Ron didn't even blink. 'Hungary. Friday. Midday,' he said.

'You're on!' I replied. '1961!'

Ron then said something very rude, comparing me to an F1 team boss with a habit of changing his deals after they are struck. I retreated fast.

'Any year will do.'

And so it would. Never having drunk this legendary nectar I was happy to accept whatever Mr. Dennis was willing to provide. I don't know a lot about wine. All I know is that Chateau Petrus is the best, every detail is just right to ensure the best possible wine, to such an extent that they pick the grapes in the afternoons so that morning dew does not dilute the noble juices. And that it is better to have someone very rich on hand to pay for it.

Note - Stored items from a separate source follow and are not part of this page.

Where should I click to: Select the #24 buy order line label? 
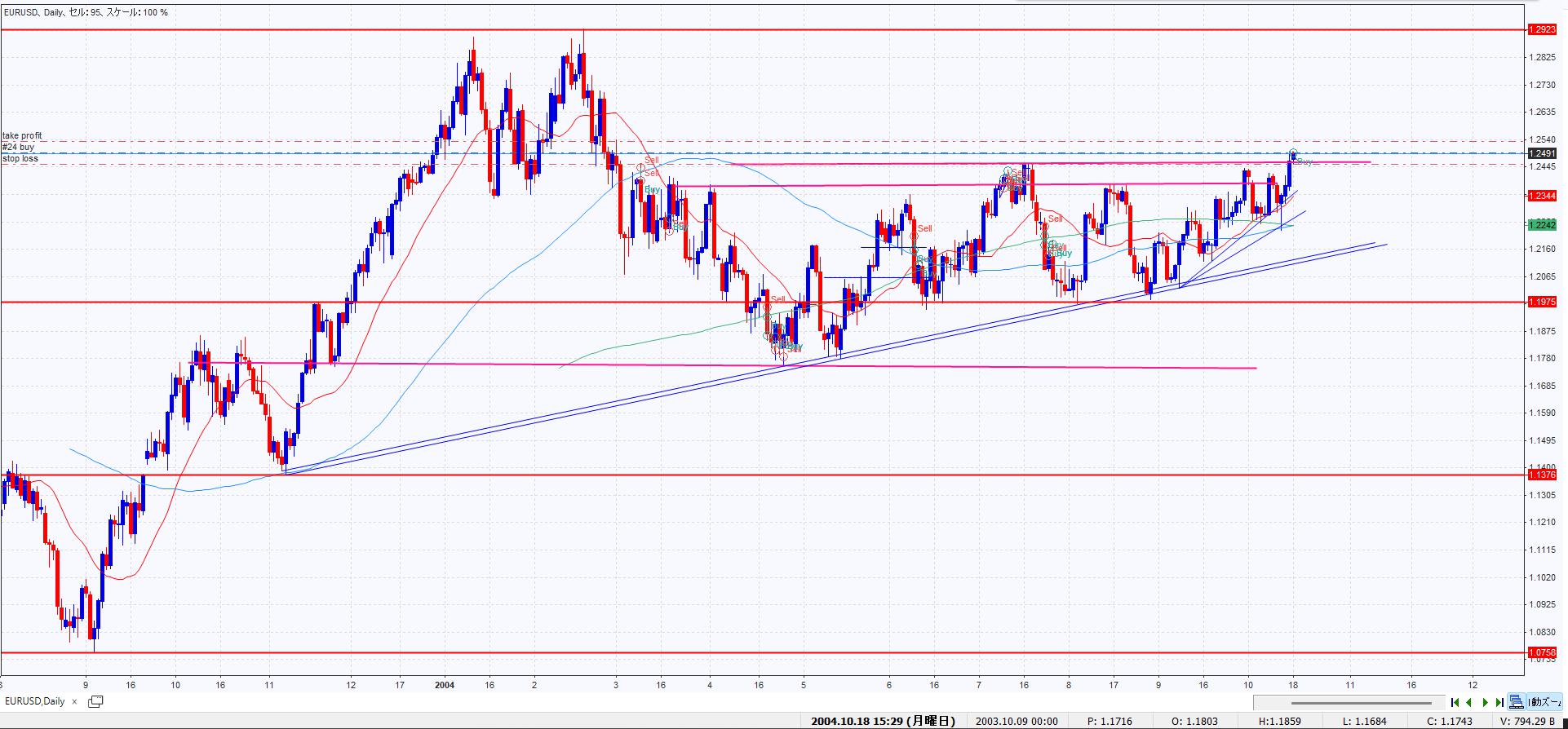click(19, 148)
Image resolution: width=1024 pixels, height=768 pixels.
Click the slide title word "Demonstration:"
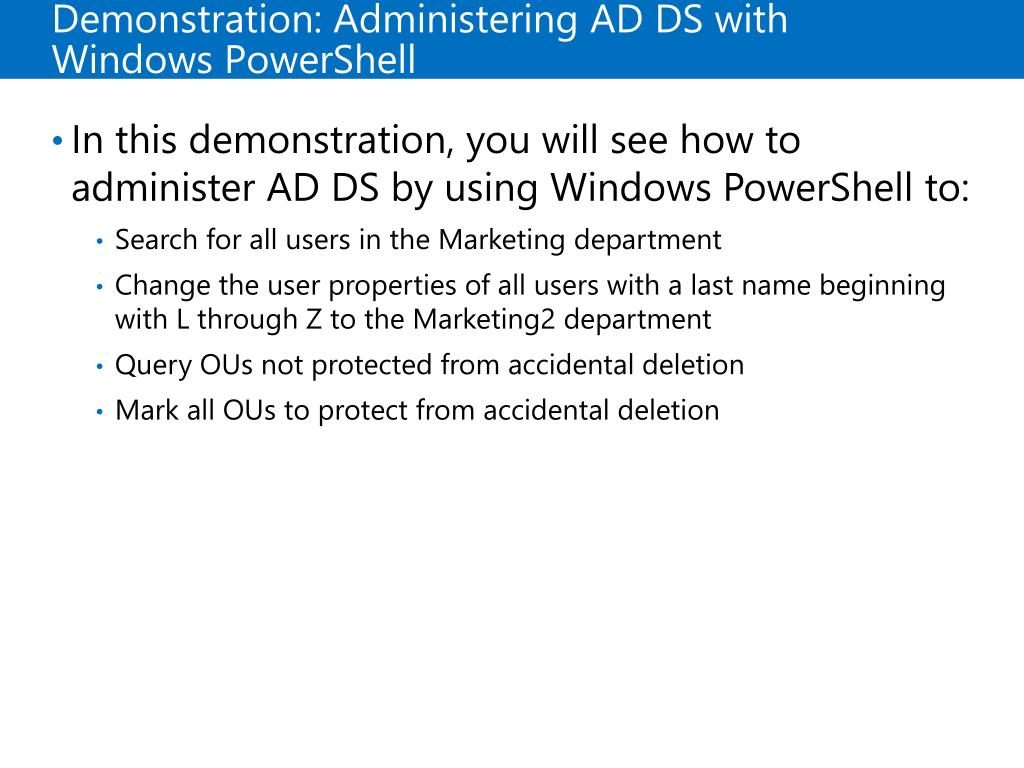(187, 18)
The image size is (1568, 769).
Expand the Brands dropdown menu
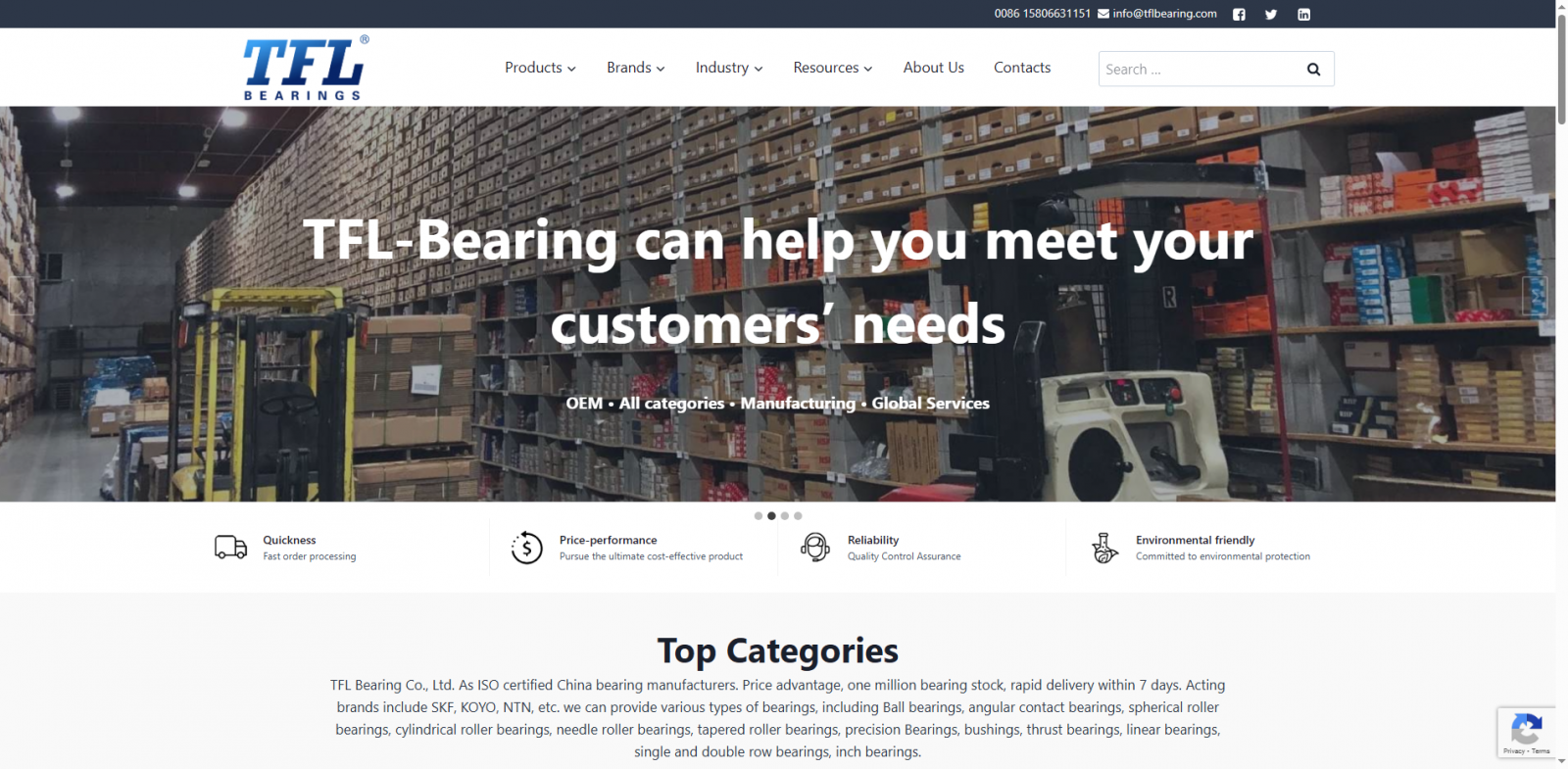[x=635, y=68]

And so it was that on Friday, August 13 I tipped up at the TAG Motorhome, casually dressed in the stifling heat. Ron was as good as his word. It was a 1969, which may not appear in the wine-makers' hall of fame, but was still grand to my amateur taste buds. If it was a bad year, I can only imagine that drinking the 1961 is like rubbing baby oil all over a naked 17-year-old Lauren Bacall.

Later, as I sat savoring the wine, lifting my glass to occasional passing peasants, I enjoyed a little joke of my own. Little did Ron realize that his largesse was being used to celebrate my 10th anniversary working for AUTOSPORT. If those nice folk at the TAG motorhome caught me staring into space, it was because I was swimming back in nostalgia, remembering the first week. The magazine had Rene Arnoux's Ferrari and a yellow surround. It was the week Ayrton Senna collided with Martin Brundle at Oulton Park. And I was in Knutstorp in Sweden, reporting on a European F3 race for the princely sum of #40 quid and no expenses.

It was not a profitable weekend. I had to fly to Copenhagen in Denmark, take a train to Helsingor and a ferry to Helsingborg in Sweden. It was there that I discovered that the AUTOSPORT circuit guide had a misprint. The track wasn't 3km from town. It was 30km, so I hitchhiked, arriving at the track late at night to set up my tent.

And then I remembered that Hungary wasn't the first time I'd been to a race in a dinner jacket. Back in 1985 at Brands Hatch, I had turned up in all the gear. Somewhere there is a photo with me in a winged collar with a jersey slung casually over my shoulders to disguise the fact that I had come straight from some party. I have no memory from where I had come or what her name had been.

It's a funny thing memory, I thought raising my glass again. The other day, leafing through a file full of theatrical odds and ends. I had discovered programs from a theatre I once ran on the Fringe at the Edinburgh Festival (that is another story). I found one entitled 'The Importance of Being Varnished', featuring the Fabulous Spampanotti Brothers. It had been a funny show and I had never forgotten the Spampanottis. But I had forgotten who played them. As I ran down the cast list, wondering whatever became of them all, I was shocked to discover that Renaldo Spampanotti had grown up to be comedian Rory Bremner and I never even knew I had worked with the guy.

My only consolation, apart from another sip of wine, was that everybody forgets things. Thierry Boutsen told a funny story a little while ago about locking Alain Prost on a hotel balcony back in Zandvoort in 1979, the plan being to stop him winning the European F3 race that day. Thierry said the plan had been a success, even if Alain had made it to the race. Well, Thierry, I checked. Alain did win.

And while I'm at it, I'll drink to Thierry's 10 years in F1 this weekend at Spa.